About this exercise —
Reproduce the passage from the comments on the movie Juno between "I totally agree" and "talk about it.", inclusive.

Document excerpt —
================

  2. I think this movie was over-hyped which left me a bit underwhelmed. I wish I had seen it without any idea of what it was about and without hearing the critical acclaim, but what ya gonna do? I had very similar thoughts as you did. One significant thing that I wish would have been done differently is her decision to keep the baby. I felt like her only basis for her decision was that she didn’t like the “feel” of the abortion clinic. No struggle. No debate. Which (for me) takes away from it being a pro-life movie. But I was entertained to say the least, and I do appreciate the depiction of the struggle that infertility brings (and I guess you could throw in divorce there, too).

    One quote from Juno I think you could use to create some good discussion: “I just need to know if it’s possible for two people to stay happy together forever, or at least for a few years.”

  3. As a current Campus Life Director in Omaha (I didn’t know you used to be in CL Jonathan…Sweet!), I first heard about the movie from some of the students I work with. I figured I had better see it so I would know what they were talking about. I came away with somewhat mixed feelings about the movie…I could have done without the brief sexual content (I am sure they put it in to make the movie more “appealing” though); however, I appreciated how “real” the movie was. Granted, they didn’t show any highschoolers with STD’s, which many of them probably had, but they did show Juno struggling through pregnancy and living with the “consequence” of her action. Also, they threw in there the “reality” of marriages today. Like I said, I do still have mixed feelings about the movie, but in reality, this is what the students that I am working with are watching. Why not use it (with discretion) as a means to bring Biblical truth to a searching generation?

  4. Jared… shout out for Campus Life! Yeah!

    I totally agree with why you liked it. It all comes down to context. With my Campus Life kids I would have LOVED this movie. I would have taken a couple kids (either one or two for more intimate conversations- me taking a guy or two and my female volunteers taking a girl or two) and then sit with them over french fries afterwards and talk about it.

    But it’s funny… as a parent who does have control of what my kids watch, I’m not letting my kids (especially my 10 and 12 year old) see the film. My 14 year old is about to turn 15 (tomorrow actually)… and if he asked… I’d probably watch it with him, go to lunch and disect it with him.

    Hope that helps.

  5. I was disappointd in it too. I work with the youth in my church and all of them were “raving” about it….so I bought it. MMMM NO…another lesson learned for me. I do love how she ended up not getting the abortion and giving the baby up for adoption. However that was the only thing I liked about it.
    Coming from my 15 year old’s mouth, “basically this movie showed it’s ok to have sex as a teenager, have a baby and give it away like it wasn’t the most difficult decision ever, and then they end up being a happy little couple in the end.”
================
Dataset extract —
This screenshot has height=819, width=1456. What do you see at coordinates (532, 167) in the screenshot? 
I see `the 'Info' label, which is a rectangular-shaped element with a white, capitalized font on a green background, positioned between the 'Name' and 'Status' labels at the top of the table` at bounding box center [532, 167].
================
Task response —
I totally agree with why you liked it. It all comes down to context. With my Campus Life kids I would have LOVED this movie. I would have taken a couple kids (either one or two for more intimate conversations- me taking a guy or two and my female volunteers taking a girl or two) and then sit with them over french fries afterwards and talk about it.